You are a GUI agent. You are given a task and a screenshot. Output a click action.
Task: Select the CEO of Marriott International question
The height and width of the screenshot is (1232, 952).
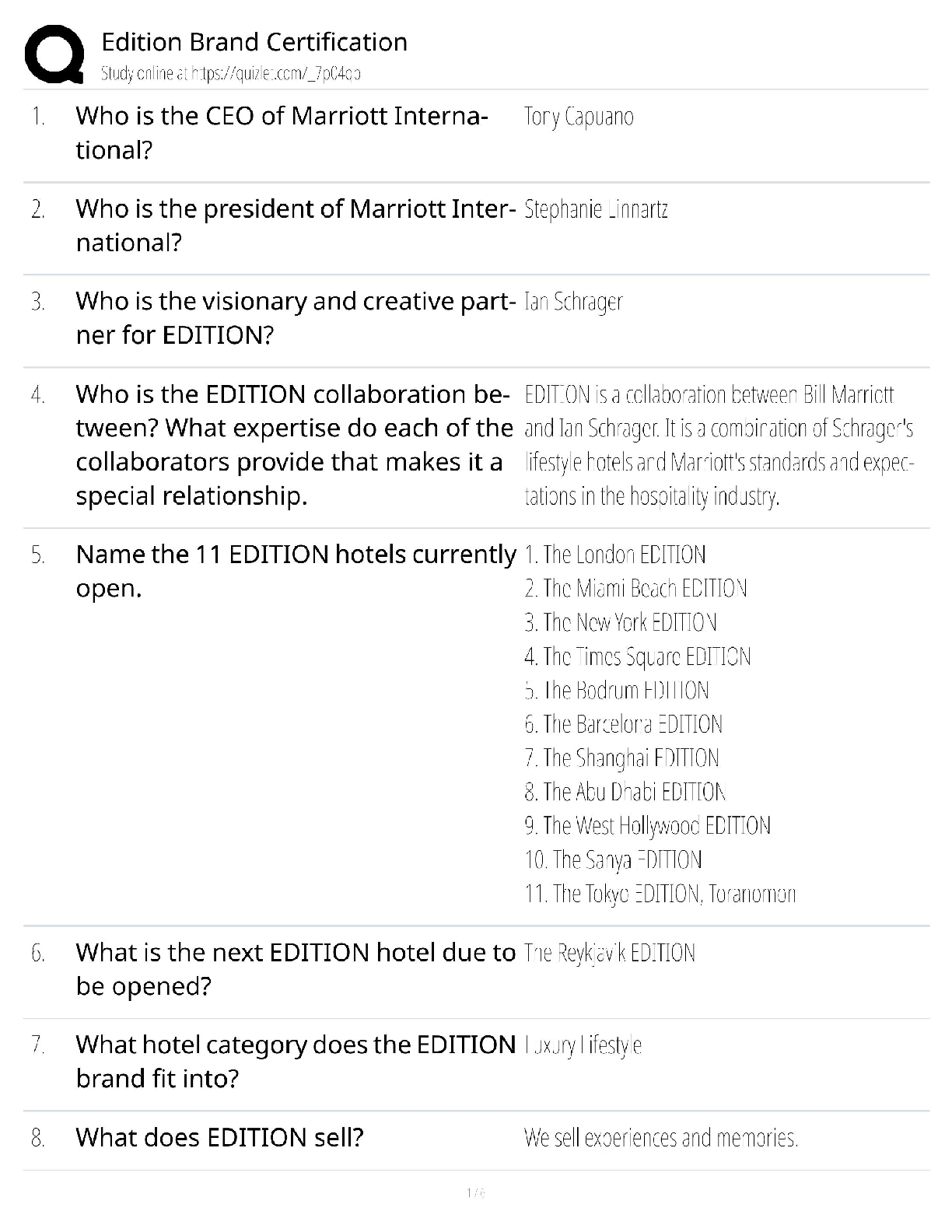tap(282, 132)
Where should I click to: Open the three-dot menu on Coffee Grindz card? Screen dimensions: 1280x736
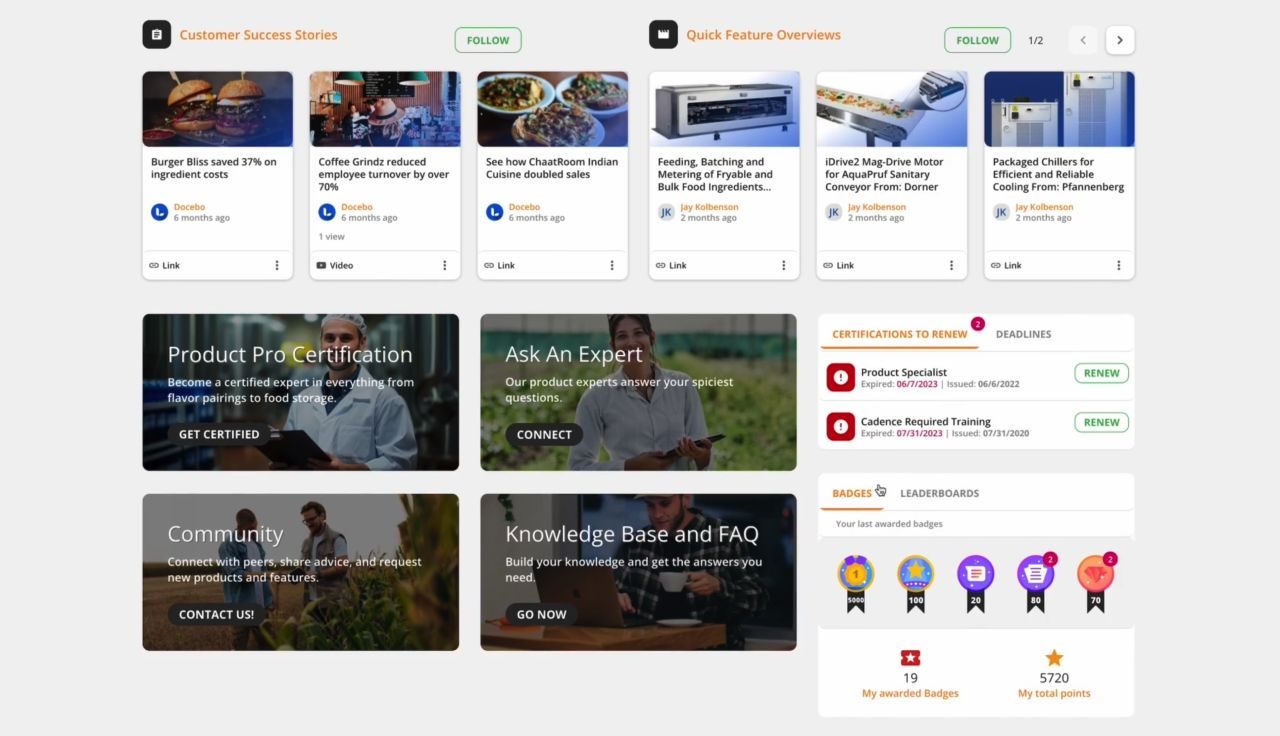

==

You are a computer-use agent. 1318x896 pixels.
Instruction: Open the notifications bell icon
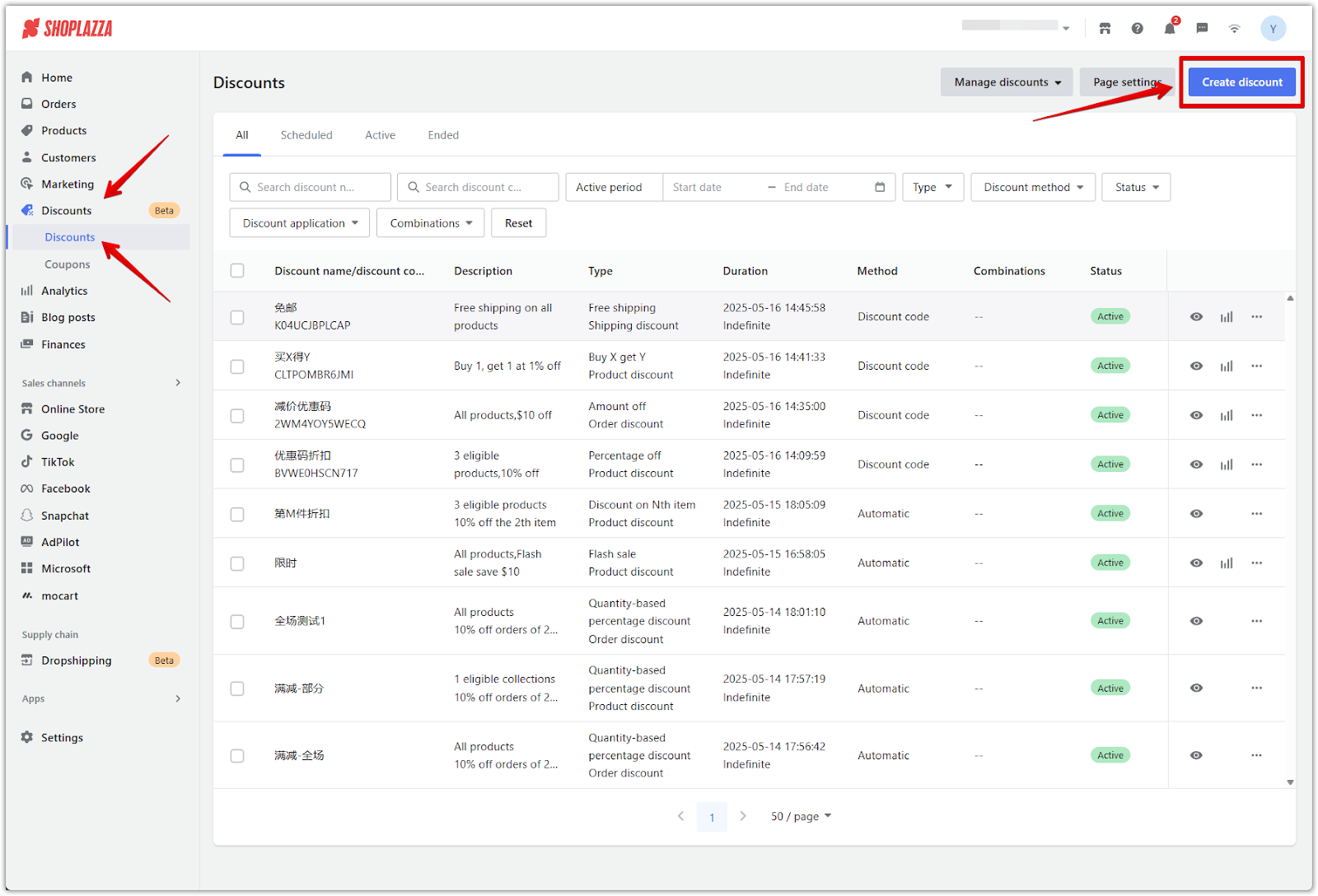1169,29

» **Task**:
Reproduce the data above exactly, but only the lines from the one showing "You are a GUI" through the one showing "Where should I", with both ends kept and the pictures left out.

» **Exercise solution**:
You are a GUI agent. You are given a task and a screenshot. Output a click action.
Task: Select the CEO of Marriott International question
The height and width of the screenshot is (1232, 952).
tap(282, 132)
Where should I click to: Open the three-dot menu on Coffee Grindz card? Screen dimensions: 1280x736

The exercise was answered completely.